In order to overcome the above-mentioned shortcoming of prior art, the object of the present invention is to provide a kind of technology of steel slag production high activity steel slag powder and inert mineral product, steel slag is processed into high activity steel slag powder and high iron grade inert mineral product and cement iron raw material , to realize the full resource utilization of steel slag.

In order to achieve the above object, the technical scheme adopted in the present invention is:

The process for producing high-activity steel slag powder and inert mineral products from steel slag comprises the following steps:

Step Ⅰ, dry grinding

The original steel slag is crushed step by step to dissociate massive slag iron, and the metallic iron in the steel slag is recovered by magnetic separation after each stage of crushing. The tailings with a crushed particle size of -5mm are dry-milled into steel slag powder, and the intermediate products of the mill and the coarse powder of closed-circuit grinding are ground in sections, and the slag and iron particles need to be removed by magnetic separation before entering the mill for further powder grind. Vertical roller mills, roller presses and other high-pressure material layer crushing equipment should be the first choice. The prepared steel slag powder has a high particle uniformity coefficient and a high degree of dissociation of inert minerals, which is conducive to subsequent separation operations.

The basic function of steel slag dry grinding to prepare steel slag powder is to realize the dissociation of inert minerals and gangue minerals. The fineness control index of steel slag powder is to meet the requirement that the comprehensive dissociation degree of RO phase minerals is ≥ 90%.

Step Ⅱ, Pneumatic Separation

The steel slag powder is sorted by a powder separator in the air medium to obtain two kinds of materials, coarse and fine. The three inert minerals of Fe, Fe ₃ O ₄ , and RO phase have high hardness and strong grinding resistance, and are highly enriched in the coarse-grained steel slag, and these inert minerals have high density. Due to the density effect and particle size effect in the pneumatic separation process, these inert minerals move at a high speed in the gravitational field or centrifugal field, and are separated from the trajectory of the active mineral particles. The separation of inert minerals and active minerals in steel slag is realized through the particle size classification of the powder separator. Generally, the inert mineral content in the -38μm particle size range is an increasing function of the particle size. By reducing the median separation point (cutting particle size) of the sorting, the inert mineral content in the fine powder (high activity steel slag powder) is reduced, so that the high activity The quality of steel slag powder reaches the technical index.
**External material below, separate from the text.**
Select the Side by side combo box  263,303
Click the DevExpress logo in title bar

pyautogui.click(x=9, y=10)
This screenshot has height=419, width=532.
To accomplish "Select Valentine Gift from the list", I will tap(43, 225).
Step Ⅲ, dry magnetic separation

The coarse powder is subjected to dry magnetic separation processing to obtain coarse concentrate and coarse tailings. The three inert minerals (RO phase, Fe ₃ O ₄ and Fe) are all magnetic minerals, and the active minerals such as silicate are non-magnetic minerals. The separation of inert minerals and active minerals in steel slag can be achieved by magnetic separation. The concentrate obtained by magnetic separation to remove the active minerals contained in the coarse powder is coarse concentrate, and the tailings thrown out are coarse tailings.
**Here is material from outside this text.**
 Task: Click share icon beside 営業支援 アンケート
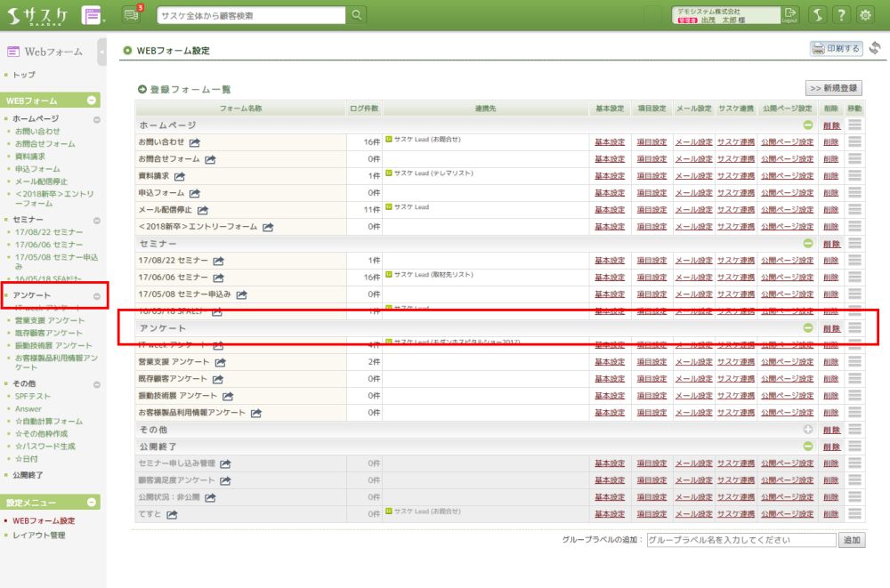pyautogui.click(x=220, y=362)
The rough concentrate purified from coarse powder by dry magnetic separation needs to enter the subsequent wet grinding and wet magnetic separation system. The significance of this subsystem is not only to reduce the amount of subsequent processing materials and improve the grade of raw materials for wet magnetic separation, but also to reduce the content of active minerals in materials, weaken or eliminate the hydration and gelation of active minerals in the process of wet grinding and wet magnetic separation Adverse effects on operations. The total content of inert minerals in rough concentrate is generally not less than 67.0%.

Step Ⅳ, wet grinding

The coarse concentrate is wet-milled to make a fine slurry, and the monomer dissociation degree of the three inert minerals in the slurry is not less than 99%. In order to ensure the uniformity of the particle size of the fine slurry, a closed-circuit grinding system should be used.
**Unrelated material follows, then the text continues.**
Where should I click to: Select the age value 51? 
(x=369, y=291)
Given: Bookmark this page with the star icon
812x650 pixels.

Step Ⅴ, wet magnetic separation

The concentrate obtained by wet magnetic separation of fine slurry is wet inert minerals, and the tailings are wet cement iron raw materials. The iron grade of wet inert minerals is achieved by adjusting the magnetic induction intensity or magnetic field gradient of the magnetic separator. Reducing both values can reduce the magnetic field force of ore particles and increase the iron grade of inert mineral products. The content of the three inert minerals in the inert mineral product is consistent with the iron grade and magnetic substance content of the product, and the magnetic substance content of the product is controlled to be no less than 96%.

Step VI, dehydration

Wet inert minerals and wet cement iron raw materials are dehydrated by filter press or suction filter respectively, and the slurry with an original moisture content of about 35% is transformed into inert mineral products and cement iron raw materials with a moisture content of about 8%. In the process of wet grinding and wet selection, the active minerals in the material will be hydrated and lose their value as a cement mixture. At the same time, the f-CaO in the steel slag will be basically hydrated and digested, which improves the stability of the material. Although the iron grade of the tailings obtained by magnetic separation is low, the chemical composition (FeO+Fe ₂ O ₃ )/Al ₂ O ₃ content ratio is generally ≥ 4.0, which is an ideal raw material for iron correction of cement raw meal; at the same time, because of its good Its volume stability can also be used as roadbed materials and construction engineering backfill materials.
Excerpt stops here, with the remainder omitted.